What is required: Reproduce, exactly and in full, only the lines below from the one containing "Vuelo+Hotel (286, 2438)" through the one containing "Laura del Val (285, 439)".

Dataset records:
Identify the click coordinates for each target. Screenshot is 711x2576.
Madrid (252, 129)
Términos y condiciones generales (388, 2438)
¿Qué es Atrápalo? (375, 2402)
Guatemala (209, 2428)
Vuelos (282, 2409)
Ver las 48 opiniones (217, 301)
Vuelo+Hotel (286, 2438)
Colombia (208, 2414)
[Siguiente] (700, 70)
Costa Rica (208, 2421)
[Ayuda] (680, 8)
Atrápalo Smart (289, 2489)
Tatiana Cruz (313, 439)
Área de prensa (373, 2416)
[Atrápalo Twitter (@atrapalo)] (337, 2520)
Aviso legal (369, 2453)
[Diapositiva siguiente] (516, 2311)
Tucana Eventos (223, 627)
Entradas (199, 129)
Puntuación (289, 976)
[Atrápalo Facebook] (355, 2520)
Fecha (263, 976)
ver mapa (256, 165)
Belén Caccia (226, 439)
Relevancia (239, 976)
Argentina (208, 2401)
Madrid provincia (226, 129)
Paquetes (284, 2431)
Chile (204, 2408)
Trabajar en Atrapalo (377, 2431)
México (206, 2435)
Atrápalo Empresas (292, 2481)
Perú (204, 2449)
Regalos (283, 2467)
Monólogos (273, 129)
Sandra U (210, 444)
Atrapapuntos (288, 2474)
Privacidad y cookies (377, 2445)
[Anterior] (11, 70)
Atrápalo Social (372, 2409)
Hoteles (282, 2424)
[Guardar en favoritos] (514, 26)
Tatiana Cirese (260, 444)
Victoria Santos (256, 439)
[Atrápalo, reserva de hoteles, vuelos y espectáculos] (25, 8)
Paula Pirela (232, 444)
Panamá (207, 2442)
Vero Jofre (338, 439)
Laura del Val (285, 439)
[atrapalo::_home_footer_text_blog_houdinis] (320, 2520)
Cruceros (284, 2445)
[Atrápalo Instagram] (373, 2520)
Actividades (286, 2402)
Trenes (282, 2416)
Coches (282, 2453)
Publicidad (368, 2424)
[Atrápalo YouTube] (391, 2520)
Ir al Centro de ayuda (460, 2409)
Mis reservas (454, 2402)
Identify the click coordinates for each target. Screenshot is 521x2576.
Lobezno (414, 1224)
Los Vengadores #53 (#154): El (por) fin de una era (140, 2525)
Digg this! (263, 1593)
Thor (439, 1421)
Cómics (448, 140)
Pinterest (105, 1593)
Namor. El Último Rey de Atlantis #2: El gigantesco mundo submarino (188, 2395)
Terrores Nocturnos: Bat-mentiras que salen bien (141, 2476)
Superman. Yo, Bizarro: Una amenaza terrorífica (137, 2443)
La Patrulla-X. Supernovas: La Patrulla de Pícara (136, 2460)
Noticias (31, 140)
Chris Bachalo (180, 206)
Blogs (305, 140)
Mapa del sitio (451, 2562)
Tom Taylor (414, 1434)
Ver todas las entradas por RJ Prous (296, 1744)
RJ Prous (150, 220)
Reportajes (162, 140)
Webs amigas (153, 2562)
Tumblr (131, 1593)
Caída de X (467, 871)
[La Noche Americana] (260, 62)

Response below:
Vuelo+Hotel (286, 2438)
Colombia (208, 2414)
[Siguiente] (700, 70)
Costa Rica (208, 2421)
[Ayuda] (680, 8)
Atrápalo Smart (289, 2489)
Tatiana Cruz (313, 439)
Área de prensa (373, 2416)
[Atrápalo Twitter (@atrapalo)] (337, 2520)
Aviso legal (369, 2453)
[Diapositiva siguiente] (516, 2311)
Tucana Eventos (223, 627)
Entradas (199, 129)
Puntuación (289, 976)
[Atrápalo Facebook] (355, 2520)
Fecha (263, 976)
ver mapa (256, 165)
Belén Caccia (226, 439)
Relevancia (239, 976)
Argentina (208, 2401)
Madrid provincia (226, 129)
Paquetes (284, 2431)
Chile (204, 2408)
Trabajar en Atrapalo (377, 2431)
México (206, 2435)
Atrápalo Empresas (292, 2481)
Perú (204, 2449)
Regalos (283, 2467)
Monólogos (273, 129)
Sandra U (210, 444)
Atrapapuntos (288, 2474)
Privacidad y cookies (377, 2445)
[Anterior] (11, 70)
Atrápalo Social (372, 2409)
Hoteles (282, 2424)
[Guardar en favoritos] (514, 26)
Tatiana Cirese (260, 444)
Victoria Santos (256, 439)
[Atrápalo, reserva de hoteles, vuelos y espectáculos] (25, 8)
Paula Pirela (232, 444)
Panamá (207, 2442)
Vero Jofre (338, 439)
Laura del Val (285, 439)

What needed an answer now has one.